Using a customized compounded diazepam solution, the taper doctor can create an individualized plan for the patient to reduce their valium intake by much smaller increments, making a true micro taper possible.
How would a Klonopin taper vary from a Xanax taper?
While all benzodiazepines have common properties and a common mechanism of action, working on the GABA receptors in the central nervous system, each benzo has unique properties as well. Klonopin, also known as clonazepam, is highly potent, like Xanax, and it also starts working quickly.
However, Klonopin is differentiated from Xanax by its longer half-life. Klonopin works for a longer time period, often dosed at 8-12 hour intervals, instead of 6-8 hour intervals like Xanax.
Still, it is possible to have interdose withdrawal with Klonopin. While not as common as with Xanax, there are patients who do a Klonopin taper with a compounded benzo liquid solution, and they suffer from some interdose withdrawal symptoms.
Before deciding to switch to another benzo, such as Valium, the doctor should do a careful evaluation first.
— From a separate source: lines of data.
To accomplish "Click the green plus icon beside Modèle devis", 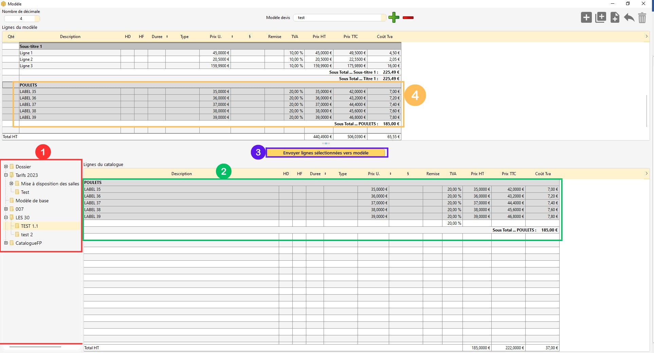I will tap(394, 17).
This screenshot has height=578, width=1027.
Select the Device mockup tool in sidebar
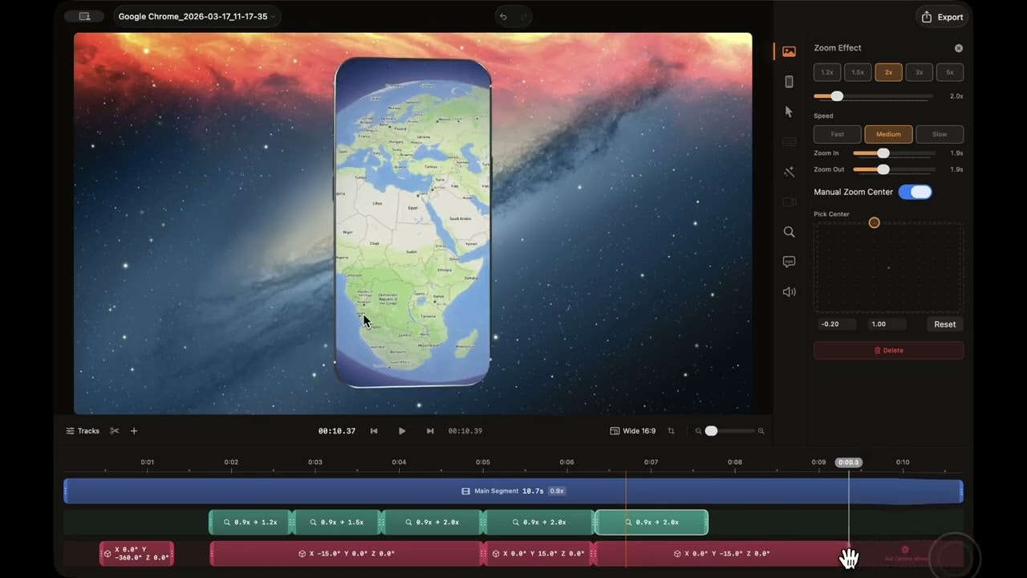point(789,81)
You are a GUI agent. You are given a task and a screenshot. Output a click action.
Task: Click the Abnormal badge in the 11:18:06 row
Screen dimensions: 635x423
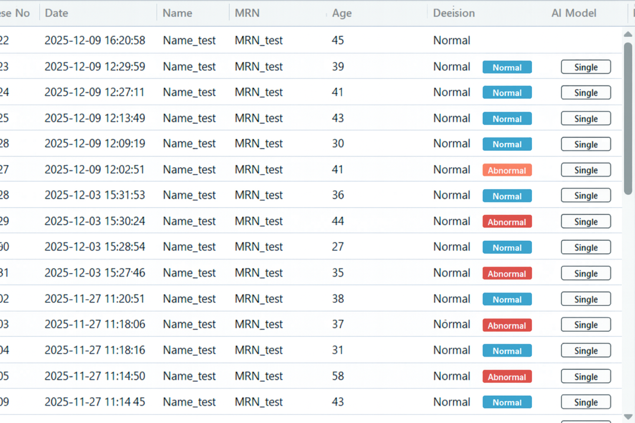[x=507, y=326]
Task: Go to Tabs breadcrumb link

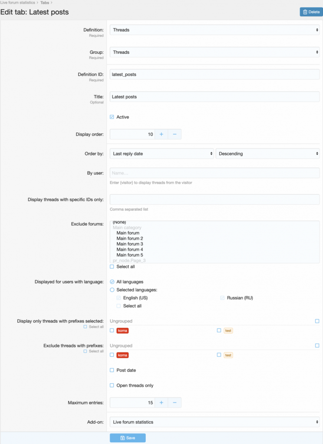Action: point(45,3)
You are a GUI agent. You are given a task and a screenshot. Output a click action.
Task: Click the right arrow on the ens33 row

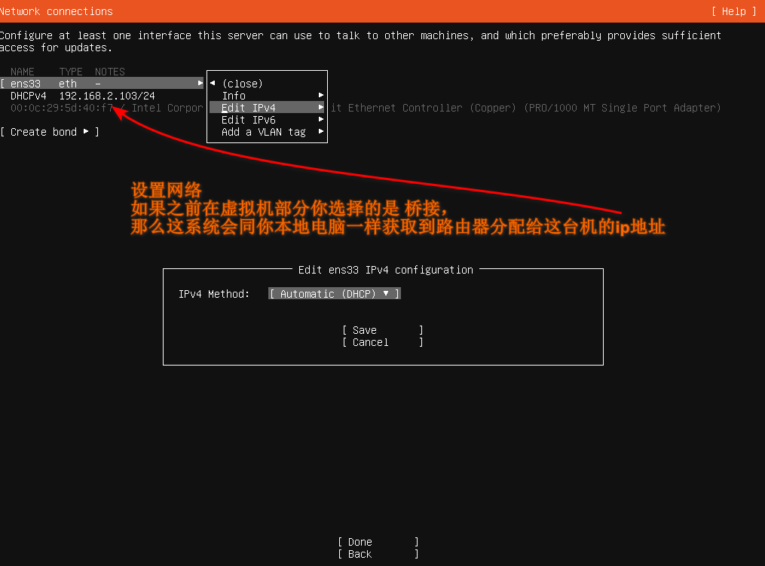200,83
Is the patient taking their Klonopin dose at regular intervals? Are they taking consistent dosing, following the taper schedule, or are they varying the dosage?
Sometimes, patients get ahead of themselves, attempting to taper faster, or even skipping some daily doses. While this may seem to work in the short term, withdrawal symptoms will likely catch up with the patient at some point.
For the best results in your tapering experience, it is important to have honest and open communications with your doctor.
In nearly all cases, patients who come to a doctor for benzodiazepine tapering are not at all addicted to their benzo medication. While they do have a physical dependence, they do not engage in addictive drug seeking behavior.
It is important for doctors to be understanding and respectful of the fact that they are not dealing with an addiction. Additionally, the doctor can help by educating family members that benzo dependence does not equal benzo addiction. There is no need for a rehab detox program, which may be harmful if their plan is to do a fast taper within a few weeks.
While the patient does not exhibit any addictive behaviors, they may sometimes be tempted to push the taper schedule faster than advised. As you reduce your Xanax, Klonopin, Ativan, or other benzodiazepine, you start to see the end in sight, and you may want to taper faster.
In some cases, the tapering process can be accelerated. Yet, the overall tapering plan, including the dosage step downs and reduction rates, should be openly discussed and agreed upon by patient and doctor.
You may be concerned that your doctor will not agree to change your benzo taper plan, but then again, you might be surprised. The drug taper process should be, to some extent, patient directed.
If the taper rate is too fast, the doctor must help the patient by advising a slower taper. On the other hand, if the taper is too slow, patient and doctor may agree to go a bit faster, as tolerated.